> Records provided:
- - - - -

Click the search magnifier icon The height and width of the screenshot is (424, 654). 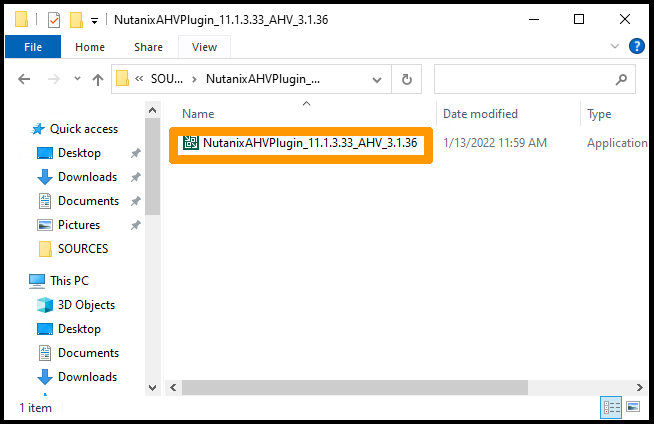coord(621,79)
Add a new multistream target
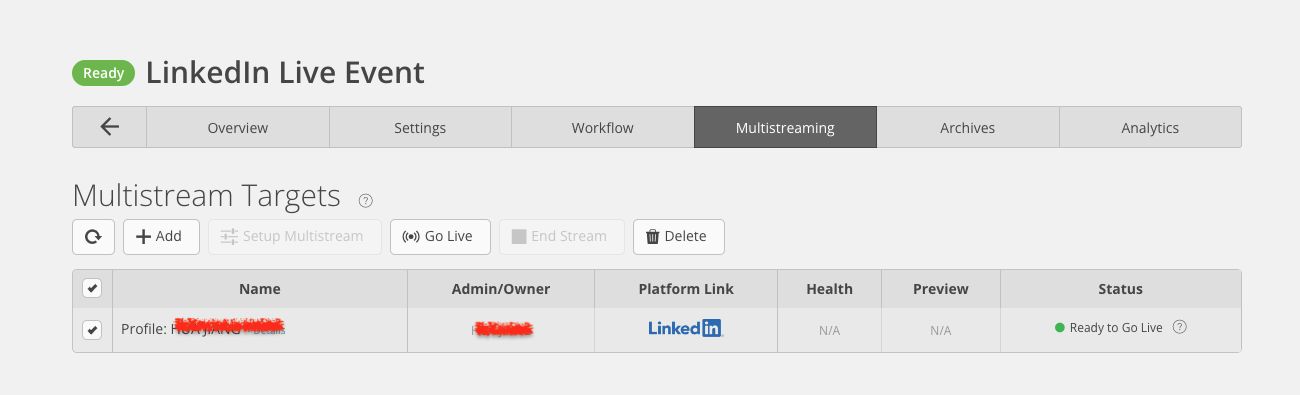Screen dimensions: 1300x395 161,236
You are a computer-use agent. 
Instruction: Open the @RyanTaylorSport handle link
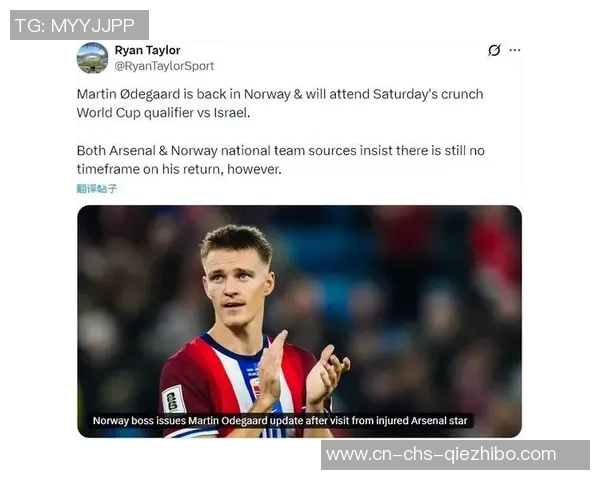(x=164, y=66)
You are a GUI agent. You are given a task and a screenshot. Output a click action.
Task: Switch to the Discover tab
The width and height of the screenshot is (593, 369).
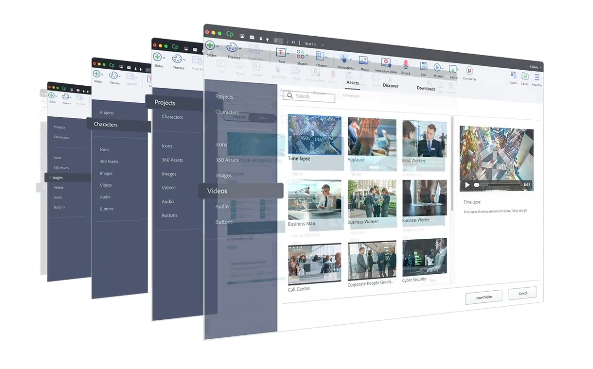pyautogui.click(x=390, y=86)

- - - - -

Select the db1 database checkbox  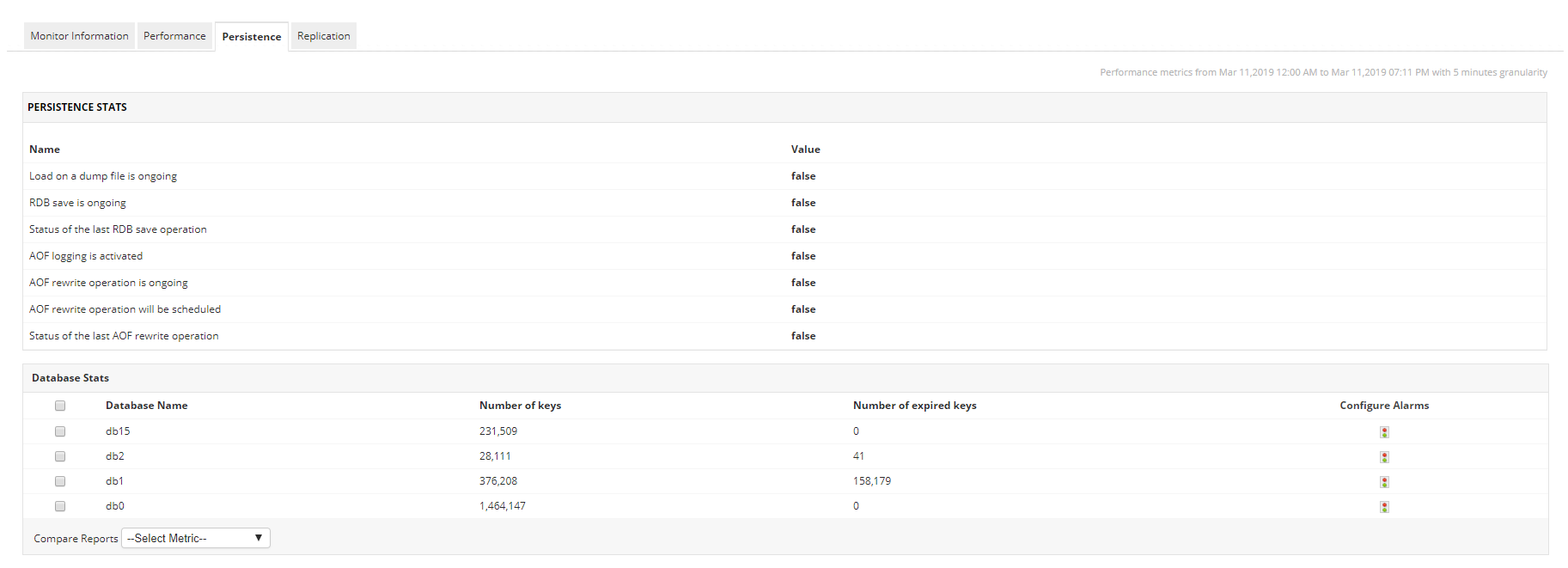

- - - - -

> Work task: Give the number of lines above in which the word "agent" appears, and nothing more.

> Reply to the exercise: 2